The homoerotic vibrations between Marco and Benigno increase in pitch when Benigno is in jail and Marco is living in Benigno’s apartment over the ballet school. Here is another type of love that allows one person to do something unspeakable, while the other is able to understand and even justify the act. Benigno kills himself without ever knowing that Alicia has come out of the coma. “You woke her up,” says Marco at Benigno’s gravesite. As one reviewer put it: “[T]he film has martyred Benigno for raping Alicia back to life.” A lot of this is simply silly, the work of a poseur, and if the filmmaker thought about it seriously for a moment, he would recognize that. In a bad time for art all sorts of things past unnoticed or uncriticized. There is not much to Talk to Her, and all the claims made for it will not change that fact.

Which is not to say that there is no talent or potential talent on display. Talk to Her offers up a few engaging moments during the Bausch choreography and a heartfelt song movingly performed by Brazilian singer Caetano Veloso. Geraldine Chaplin as the ballet school instructor adds a touch of elegance and much-needed reality to the film.

Judging from the final result, most of the filmmaker’s efforts go towards achieving a colorful, picturesque look. Film critic Andrew Sarris noted that the Almodóvar’s films “would have been inconceivable before the death of the inglorious Franco and the birth of glorious Technicolor. Hence, even when Mr. Almodóvar’s ploys have verged on unacceptable silliness, his ravishing color canvases have dazzled the eye with a lyrical exuberance.”

The situation in post-Franco Spain is not as rosy as Mr. Sarris infers it is, and Almodóvar, dubbed the “voice of the newly liberated Spain,” is not the liberated artist he thinks he is. At its most obvious, Talk to Her speaks to the spiritual and physical prison created by alienation and loneliness. At another level, the movie views deeply deviant and psychotic behavior from a disturbingly and unnecessarily empathetic vantage point. But most importantly, Almodóvar glibly, superficially and without opposition presents contemporary Spain as a series of beautiful images, largely devoid of a social context. The view that the end of the Franco regime saw the elimination of the greatest social contradictions and that all that is left to sort out are some sexual, gender and emotional difficulties, is wrong-headed and complacent.

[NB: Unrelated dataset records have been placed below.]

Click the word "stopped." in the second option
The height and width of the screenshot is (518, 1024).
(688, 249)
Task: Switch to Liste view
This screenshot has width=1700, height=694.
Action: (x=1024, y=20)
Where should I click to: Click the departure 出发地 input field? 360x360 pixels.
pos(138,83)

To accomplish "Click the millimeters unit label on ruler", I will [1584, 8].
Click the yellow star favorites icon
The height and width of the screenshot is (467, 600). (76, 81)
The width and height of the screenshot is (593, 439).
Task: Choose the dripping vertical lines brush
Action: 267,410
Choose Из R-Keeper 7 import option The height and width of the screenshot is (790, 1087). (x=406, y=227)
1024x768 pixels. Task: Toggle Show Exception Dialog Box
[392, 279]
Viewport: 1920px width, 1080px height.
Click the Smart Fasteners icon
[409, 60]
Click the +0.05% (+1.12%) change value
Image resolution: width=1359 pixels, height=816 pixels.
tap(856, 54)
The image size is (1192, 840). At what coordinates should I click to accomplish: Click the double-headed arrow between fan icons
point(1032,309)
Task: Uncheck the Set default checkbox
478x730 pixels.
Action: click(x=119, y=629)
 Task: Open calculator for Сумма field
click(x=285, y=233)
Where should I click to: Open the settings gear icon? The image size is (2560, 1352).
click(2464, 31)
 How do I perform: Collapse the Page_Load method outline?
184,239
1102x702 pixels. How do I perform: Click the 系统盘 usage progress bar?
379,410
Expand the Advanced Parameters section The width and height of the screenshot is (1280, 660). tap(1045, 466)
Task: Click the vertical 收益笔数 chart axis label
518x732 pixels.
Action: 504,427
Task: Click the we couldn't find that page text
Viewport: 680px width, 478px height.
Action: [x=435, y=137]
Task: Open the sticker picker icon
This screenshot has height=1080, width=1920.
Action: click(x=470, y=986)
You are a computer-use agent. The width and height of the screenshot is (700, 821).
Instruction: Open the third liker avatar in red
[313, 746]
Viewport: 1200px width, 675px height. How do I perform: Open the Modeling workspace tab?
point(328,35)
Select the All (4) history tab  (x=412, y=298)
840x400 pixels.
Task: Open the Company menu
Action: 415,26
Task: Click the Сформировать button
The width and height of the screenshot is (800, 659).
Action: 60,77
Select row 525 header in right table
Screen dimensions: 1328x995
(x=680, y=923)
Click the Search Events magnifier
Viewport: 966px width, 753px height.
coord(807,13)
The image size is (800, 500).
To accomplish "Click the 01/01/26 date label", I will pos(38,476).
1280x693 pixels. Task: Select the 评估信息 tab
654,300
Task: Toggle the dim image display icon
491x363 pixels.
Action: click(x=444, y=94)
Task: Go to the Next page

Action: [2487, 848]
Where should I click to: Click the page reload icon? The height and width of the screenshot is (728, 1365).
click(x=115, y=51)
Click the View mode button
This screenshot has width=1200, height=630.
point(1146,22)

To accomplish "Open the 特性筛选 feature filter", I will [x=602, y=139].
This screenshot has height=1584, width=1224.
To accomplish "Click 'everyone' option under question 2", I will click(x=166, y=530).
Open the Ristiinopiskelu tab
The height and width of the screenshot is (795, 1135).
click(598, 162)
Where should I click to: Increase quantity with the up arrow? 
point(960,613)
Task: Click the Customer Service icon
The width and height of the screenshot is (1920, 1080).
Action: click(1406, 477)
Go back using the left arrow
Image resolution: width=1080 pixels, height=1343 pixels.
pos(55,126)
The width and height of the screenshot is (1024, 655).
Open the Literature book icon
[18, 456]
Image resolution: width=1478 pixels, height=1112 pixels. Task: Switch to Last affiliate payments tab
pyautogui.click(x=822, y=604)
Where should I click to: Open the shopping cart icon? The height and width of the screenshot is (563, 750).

One commentator wrote that Almodóvar’s films “are steeled in the post-Franco subculture. The director speaks for a new generation that rejects Spain’s political past for the pursuit of immediate pleasures. ‘I never speak of Franco,’ he says. ‘The stories unfold as though he had never existed.’... His postmodern style reflects the spirit of these youths, known as pasotas, or ‘those who couldn’t care less.’”

Does the current situation in Spain—currently being shaken by massive demonstrations against the war in Iraq, which are inevitably bound up with the profound social issues of social inequality, unemployment and poverty—(or anywhere else, for that matter) warrant such smugness? Almodóvar’s statement at the Academy Awards ceremony expressed a spirit of seriousness and opposition that is markedly missing in Talk to Her.